If you have a sweet tooth then you are more than just familiar with both Jam and Jelly. Both of these often grace the breakfast table but chances are that you are not aware of the key differences between both. So the next time you use either jam or jelly or both on your toast, you may want to consider a few key differences between both. It can be very confusing, especially if you add Marmalade to the mix. If you want to know more about the key differences between jam and jelly, then do read on.

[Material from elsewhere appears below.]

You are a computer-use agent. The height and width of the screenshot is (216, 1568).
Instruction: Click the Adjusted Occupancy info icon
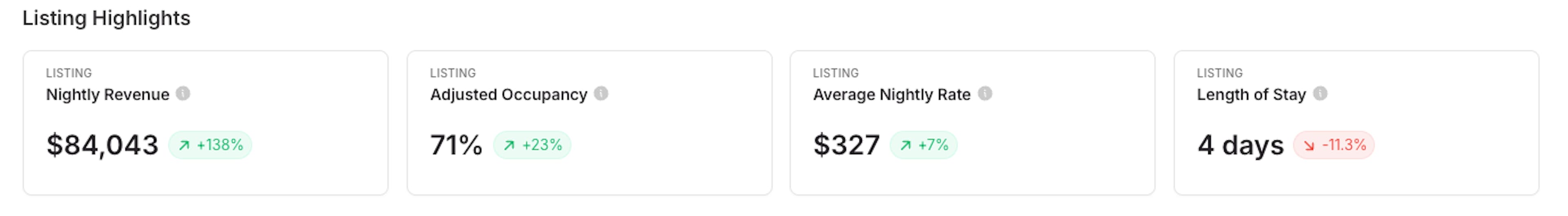click(x=601, y=94)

All jams, jellies, and marmalades are but a mix of fruit, and sugar, and as this process clearly highlights, it should show the key differences between both. All fruits contain pectin though not necessarily in the same amount and it is this pectin that gives both jams and jellies their structure. If you take some fruit juice, the natural version and heat it up so that the excess liquid is removed, and then you take the remnants and make your jam or jellies depending on your preference. There are various methods to make both but the basics still remain the same. The excess liquid is first removed by heating the fruit, and then sugar is added to the mix. Some even add a powdered form of pectin to get the desired structure. Jam and jellies are prepped in a similar fashion, both of which are posted below.
Jelly: The process is simple enough, you take the cut fruit or fruit pulp and heat it up to an extent to remove some of the excess moisture, and then add sugar to the mix. You then remove it from the stove and allow it to cool a bit, before straining all the pulp and collecting the excess liquid which forms the base of your jelly. If you have not added sugar earlier, you can reheat the juice and add the sugar. Keep stirring until all the sugar dissolves, and you should be set. All you have to do is to add some extra pectin if required and then pour the mix into jelly jars and allow it to set. That’s it, you have now prepared some delicious tasting jelly from scratch.
Jam: Here you take some fruit pulp, after removing the skin and those seeds, and then heat the mix on the stove. The idea here is to remove all the excess moisture and after a while, as the pulp starts solidifying you may want to measure some cups of sugar and add it to the mix. Do note that each fruit jam may have a different requirement when it comes to sugar and the quantity needed. Stir the mix until the sugar dissolves completely and you may also want to add a little bit of water to prevent the mixture from sticking to the bottom of the pan. Keep stirring at all times and soon, you should be able to see that the pulp has consolidated and when you lift it with a soon, it slides off the end of the spoon in a sheet-like structure. That’s the cue for adding in flavoring agents, a few drops of vanilla essence, and maybe some dried pectin. You can now turn off the stove, and allow the mixture to cool. You have managed to create fresh and delicious jam from scratch.
It is easy to prepare both jams and jellies which is good as both these condiments are an essential part of any breakfast table. The process listed above is the one used by all to prepare both jams and various jellies and if a survey was done, it is expected that jam would top the scale.
The other key difference between Jam and Jellies happens to be the amount of sugar added to the mix; jellies usually contain less than jams. While both jams and jellies started out in the same way as fruit pulp, the process for creating the same resulted in two finished products, which are both similar and different from each other. In fact, there are jams and jellies of nearly every taste and flavor, making it all very interesting. From gooseberry to pumpkin, it is possible to make jams and jellies of everything but it all comes down to your individual taste as to which you prefer and whichever one you choose, it should still taste delicious on a toast.